## Data for this task
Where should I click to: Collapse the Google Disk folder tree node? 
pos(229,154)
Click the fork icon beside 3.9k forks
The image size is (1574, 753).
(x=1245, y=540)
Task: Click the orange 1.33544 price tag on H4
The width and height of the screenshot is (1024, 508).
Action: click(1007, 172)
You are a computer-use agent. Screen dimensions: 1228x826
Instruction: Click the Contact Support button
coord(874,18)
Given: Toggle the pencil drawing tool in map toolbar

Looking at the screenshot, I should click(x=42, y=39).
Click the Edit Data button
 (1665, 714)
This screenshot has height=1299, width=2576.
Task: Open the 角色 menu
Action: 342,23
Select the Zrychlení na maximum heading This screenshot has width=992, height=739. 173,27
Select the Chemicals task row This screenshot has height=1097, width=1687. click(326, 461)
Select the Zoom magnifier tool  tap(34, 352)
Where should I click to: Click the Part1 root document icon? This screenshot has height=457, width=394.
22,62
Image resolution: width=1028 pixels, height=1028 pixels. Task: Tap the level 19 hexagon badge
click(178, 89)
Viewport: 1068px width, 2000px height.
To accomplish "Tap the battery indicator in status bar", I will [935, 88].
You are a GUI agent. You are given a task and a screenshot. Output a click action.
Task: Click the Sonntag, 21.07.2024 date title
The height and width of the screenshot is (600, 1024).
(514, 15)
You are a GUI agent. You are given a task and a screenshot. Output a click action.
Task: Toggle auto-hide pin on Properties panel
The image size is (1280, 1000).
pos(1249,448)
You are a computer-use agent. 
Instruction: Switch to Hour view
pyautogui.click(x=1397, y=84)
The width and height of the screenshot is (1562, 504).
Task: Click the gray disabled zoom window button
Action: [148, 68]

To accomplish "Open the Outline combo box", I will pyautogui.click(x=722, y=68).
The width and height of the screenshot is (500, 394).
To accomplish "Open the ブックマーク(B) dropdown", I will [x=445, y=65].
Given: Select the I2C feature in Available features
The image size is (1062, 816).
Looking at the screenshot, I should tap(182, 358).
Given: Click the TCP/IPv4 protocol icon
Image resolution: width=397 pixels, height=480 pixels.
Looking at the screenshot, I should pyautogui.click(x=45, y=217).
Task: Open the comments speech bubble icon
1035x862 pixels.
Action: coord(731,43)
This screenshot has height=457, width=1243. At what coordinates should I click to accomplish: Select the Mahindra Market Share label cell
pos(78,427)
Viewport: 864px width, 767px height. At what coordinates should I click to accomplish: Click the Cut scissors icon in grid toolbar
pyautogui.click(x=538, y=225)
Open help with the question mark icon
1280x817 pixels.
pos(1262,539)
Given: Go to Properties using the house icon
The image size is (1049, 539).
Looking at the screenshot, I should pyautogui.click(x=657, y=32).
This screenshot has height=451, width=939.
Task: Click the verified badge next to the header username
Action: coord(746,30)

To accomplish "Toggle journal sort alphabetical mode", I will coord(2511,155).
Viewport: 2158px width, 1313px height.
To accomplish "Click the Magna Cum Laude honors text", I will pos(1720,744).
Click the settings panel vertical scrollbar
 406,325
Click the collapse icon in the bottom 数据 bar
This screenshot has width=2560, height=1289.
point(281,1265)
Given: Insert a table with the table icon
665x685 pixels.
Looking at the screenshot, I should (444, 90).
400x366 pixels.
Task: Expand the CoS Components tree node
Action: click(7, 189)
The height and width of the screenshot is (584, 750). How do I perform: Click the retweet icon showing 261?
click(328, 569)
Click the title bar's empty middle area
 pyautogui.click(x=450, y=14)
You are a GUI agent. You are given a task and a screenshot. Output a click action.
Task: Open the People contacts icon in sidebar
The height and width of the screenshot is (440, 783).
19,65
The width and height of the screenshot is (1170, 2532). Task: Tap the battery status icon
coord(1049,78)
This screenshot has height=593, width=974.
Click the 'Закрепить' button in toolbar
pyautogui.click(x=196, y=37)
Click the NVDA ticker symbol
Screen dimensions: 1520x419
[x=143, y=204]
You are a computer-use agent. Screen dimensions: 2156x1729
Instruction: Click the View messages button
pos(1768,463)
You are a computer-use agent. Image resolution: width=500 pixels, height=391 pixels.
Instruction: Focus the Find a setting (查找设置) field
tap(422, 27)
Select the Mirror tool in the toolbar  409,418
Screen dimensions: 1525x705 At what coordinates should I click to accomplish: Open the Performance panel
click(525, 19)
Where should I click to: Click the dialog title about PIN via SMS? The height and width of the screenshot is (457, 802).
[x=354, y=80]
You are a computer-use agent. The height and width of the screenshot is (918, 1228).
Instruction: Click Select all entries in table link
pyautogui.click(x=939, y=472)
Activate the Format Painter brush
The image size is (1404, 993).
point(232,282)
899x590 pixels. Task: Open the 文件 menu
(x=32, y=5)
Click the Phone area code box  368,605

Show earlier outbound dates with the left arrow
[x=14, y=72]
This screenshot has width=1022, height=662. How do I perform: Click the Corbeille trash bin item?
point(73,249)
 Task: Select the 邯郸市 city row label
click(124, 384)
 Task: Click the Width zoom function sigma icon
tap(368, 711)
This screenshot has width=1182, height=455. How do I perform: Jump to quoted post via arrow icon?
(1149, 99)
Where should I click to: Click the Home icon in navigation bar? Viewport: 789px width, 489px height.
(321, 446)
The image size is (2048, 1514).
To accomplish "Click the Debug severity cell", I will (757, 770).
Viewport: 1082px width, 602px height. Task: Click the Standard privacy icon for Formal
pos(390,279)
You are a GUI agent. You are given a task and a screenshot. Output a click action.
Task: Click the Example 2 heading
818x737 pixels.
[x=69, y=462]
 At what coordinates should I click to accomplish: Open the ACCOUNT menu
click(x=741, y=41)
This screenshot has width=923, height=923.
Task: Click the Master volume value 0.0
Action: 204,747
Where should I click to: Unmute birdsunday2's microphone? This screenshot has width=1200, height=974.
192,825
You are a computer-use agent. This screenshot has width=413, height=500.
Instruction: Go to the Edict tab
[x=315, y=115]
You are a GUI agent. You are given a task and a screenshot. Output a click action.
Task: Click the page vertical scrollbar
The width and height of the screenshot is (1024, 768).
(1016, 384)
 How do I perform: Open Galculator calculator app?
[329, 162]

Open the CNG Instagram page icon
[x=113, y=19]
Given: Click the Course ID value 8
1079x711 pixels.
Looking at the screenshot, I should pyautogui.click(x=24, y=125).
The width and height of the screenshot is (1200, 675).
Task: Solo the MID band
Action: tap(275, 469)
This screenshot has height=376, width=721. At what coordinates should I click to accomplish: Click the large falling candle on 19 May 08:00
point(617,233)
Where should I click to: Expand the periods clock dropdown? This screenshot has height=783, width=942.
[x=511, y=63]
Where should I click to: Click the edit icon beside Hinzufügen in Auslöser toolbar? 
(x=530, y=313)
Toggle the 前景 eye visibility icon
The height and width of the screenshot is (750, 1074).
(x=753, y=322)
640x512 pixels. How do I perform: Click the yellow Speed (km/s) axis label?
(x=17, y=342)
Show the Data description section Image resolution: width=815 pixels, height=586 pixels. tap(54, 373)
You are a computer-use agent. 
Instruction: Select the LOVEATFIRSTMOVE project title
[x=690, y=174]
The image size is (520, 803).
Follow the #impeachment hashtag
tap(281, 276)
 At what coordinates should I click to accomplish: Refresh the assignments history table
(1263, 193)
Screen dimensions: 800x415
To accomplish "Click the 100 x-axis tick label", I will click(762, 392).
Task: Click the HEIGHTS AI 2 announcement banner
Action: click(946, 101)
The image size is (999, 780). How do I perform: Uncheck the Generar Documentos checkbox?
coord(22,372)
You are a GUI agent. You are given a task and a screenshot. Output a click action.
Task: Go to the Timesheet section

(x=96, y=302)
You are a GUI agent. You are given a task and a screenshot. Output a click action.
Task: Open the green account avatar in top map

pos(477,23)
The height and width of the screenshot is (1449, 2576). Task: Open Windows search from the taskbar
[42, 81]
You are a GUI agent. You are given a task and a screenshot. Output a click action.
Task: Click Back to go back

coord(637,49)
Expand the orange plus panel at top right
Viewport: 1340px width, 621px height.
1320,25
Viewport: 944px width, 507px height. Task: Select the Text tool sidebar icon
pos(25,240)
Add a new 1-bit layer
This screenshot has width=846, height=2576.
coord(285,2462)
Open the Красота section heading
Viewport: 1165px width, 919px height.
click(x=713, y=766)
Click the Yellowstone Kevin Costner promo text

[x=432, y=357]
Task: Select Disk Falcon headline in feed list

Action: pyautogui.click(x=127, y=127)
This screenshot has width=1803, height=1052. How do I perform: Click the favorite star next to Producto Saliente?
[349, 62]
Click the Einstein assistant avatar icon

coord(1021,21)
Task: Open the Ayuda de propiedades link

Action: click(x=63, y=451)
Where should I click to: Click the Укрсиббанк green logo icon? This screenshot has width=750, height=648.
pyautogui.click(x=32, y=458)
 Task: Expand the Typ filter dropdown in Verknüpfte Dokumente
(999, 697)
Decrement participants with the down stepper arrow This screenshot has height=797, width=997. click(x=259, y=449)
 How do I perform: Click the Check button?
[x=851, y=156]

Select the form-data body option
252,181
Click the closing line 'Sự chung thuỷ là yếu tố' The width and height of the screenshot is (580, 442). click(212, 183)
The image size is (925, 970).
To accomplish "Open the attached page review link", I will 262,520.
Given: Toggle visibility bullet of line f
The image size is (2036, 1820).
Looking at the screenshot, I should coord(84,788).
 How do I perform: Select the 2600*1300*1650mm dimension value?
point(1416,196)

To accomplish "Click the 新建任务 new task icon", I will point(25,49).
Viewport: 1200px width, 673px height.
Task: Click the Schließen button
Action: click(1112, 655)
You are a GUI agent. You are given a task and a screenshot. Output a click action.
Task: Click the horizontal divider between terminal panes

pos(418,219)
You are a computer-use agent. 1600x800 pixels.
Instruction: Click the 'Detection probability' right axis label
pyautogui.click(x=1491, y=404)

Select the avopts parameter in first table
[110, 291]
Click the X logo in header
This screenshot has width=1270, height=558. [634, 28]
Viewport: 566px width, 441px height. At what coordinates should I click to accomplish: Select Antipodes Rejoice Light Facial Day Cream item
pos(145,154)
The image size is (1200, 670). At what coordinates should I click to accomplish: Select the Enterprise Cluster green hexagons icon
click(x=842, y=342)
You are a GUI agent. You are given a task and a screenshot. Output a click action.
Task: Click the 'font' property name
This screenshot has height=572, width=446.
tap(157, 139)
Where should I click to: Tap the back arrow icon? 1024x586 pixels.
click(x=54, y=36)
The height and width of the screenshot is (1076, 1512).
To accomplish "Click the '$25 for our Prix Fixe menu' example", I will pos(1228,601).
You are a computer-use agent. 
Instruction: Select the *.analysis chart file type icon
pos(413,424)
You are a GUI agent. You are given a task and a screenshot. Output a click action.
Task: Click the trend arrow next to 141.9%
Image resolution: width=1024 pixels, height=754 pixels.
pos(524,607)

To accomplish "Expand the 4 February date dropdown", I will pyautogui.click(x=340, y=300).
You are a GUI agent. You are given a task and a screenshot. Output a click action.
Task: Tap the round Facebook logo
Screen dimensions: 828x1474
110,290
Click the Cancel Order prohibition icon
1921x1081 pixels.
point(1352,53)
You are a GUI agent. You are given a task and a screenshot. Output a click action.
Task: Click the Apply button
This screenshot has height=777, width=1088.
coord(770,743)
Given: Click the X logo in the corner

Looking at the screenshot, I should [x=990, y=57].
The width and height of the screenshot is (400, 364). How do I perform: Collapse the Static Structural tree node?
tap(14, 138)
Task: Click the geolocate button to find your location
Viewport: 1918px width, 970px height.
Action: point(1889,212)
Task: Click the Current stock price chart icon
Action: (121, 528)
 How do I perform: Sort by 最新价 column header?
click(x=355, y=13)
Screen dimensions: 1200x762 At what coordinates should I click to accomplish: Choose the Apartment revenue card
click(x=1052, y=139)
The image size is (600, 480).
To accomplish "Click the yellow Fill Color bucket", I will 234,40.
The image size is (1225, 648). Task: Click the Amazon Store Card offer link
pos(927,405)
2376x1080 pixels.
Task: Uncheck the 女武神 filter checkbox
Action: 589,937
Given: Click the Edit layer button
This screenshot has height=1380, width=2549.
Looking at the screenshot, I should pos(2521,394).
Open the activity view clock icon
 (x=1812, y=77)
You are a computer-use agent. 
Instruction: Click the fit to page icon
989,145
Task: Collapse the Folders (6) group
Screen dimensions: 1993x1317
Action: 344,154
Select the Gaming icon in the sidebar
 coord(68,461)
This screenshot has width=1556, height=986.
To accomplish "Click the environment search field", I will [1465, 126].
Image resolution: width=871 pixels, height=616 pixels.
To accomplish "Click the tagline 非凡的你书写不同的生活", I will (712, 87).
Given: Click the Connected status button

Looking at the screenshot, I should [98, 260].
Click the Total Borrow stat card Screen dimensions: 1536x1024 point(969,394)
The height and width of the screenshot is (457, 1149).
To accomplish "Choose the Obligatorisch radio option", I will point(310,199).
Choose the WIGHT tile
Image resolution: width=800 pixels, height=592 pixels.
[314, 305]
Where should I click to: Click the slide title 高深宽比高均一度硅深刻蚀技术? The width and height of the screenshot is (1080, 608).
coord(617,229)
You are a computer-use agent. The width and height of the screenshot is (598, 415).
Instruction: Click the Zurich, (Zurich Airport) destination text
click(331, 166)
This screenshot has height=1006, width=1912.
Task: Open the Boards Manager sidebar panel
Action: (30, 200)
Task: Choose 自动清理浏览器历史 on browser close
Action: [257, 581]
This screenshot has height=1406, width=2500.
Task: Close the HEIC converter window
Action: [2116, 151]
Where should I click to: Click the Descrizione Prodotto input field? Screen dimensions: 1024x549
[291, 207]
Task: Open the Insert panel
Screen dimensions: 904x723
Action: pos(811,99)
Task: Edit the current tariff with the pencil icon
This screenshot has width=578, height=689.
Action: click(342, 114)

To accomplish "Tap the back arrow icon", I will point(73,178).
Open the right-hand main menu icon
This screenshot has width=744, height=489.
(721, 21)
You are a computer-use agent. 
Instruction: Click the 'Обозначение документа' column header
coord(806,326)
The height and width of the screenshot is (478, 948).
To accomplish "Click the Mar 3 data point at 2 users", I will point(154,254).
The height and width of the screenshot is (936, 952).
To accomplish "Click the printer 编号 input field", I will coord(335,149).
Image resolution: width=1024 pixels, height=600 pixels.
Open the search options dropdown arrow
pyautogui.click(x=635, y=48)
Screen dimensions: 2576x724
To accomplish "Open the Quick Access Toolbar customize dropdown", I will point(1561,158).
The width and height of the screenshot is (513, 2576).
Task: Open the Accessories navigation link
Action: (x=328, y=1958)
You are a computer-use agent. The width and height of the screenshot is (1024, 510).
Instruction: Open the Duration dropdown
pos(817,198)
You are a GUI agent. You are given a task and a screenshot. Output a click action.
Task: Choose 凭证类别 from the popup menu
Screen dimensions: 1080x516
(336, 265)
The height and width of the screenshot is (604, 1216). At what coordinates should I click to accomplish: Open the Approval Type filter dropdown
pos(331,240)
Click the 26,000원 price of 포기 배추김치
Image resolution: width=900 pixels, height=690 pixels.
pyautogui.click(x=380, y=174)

## Objective
Rewrite the listing from its start through the line containing "Action: click(1007, 172)", substituting "yellow" for "orange" and leaving everything else the same.

## Result below
Where should I click to: Collapse the Google Disk folder tree node? 
pos(229,154)
Click the fork icon beside 3.9k forks
The image size is (1574, 753).
(x=1245, y=540)
Task: Click the yellow 1.33544 price tag on H4
The width and height of the screenshot is (1024, 508).
Action: click(1007, 172)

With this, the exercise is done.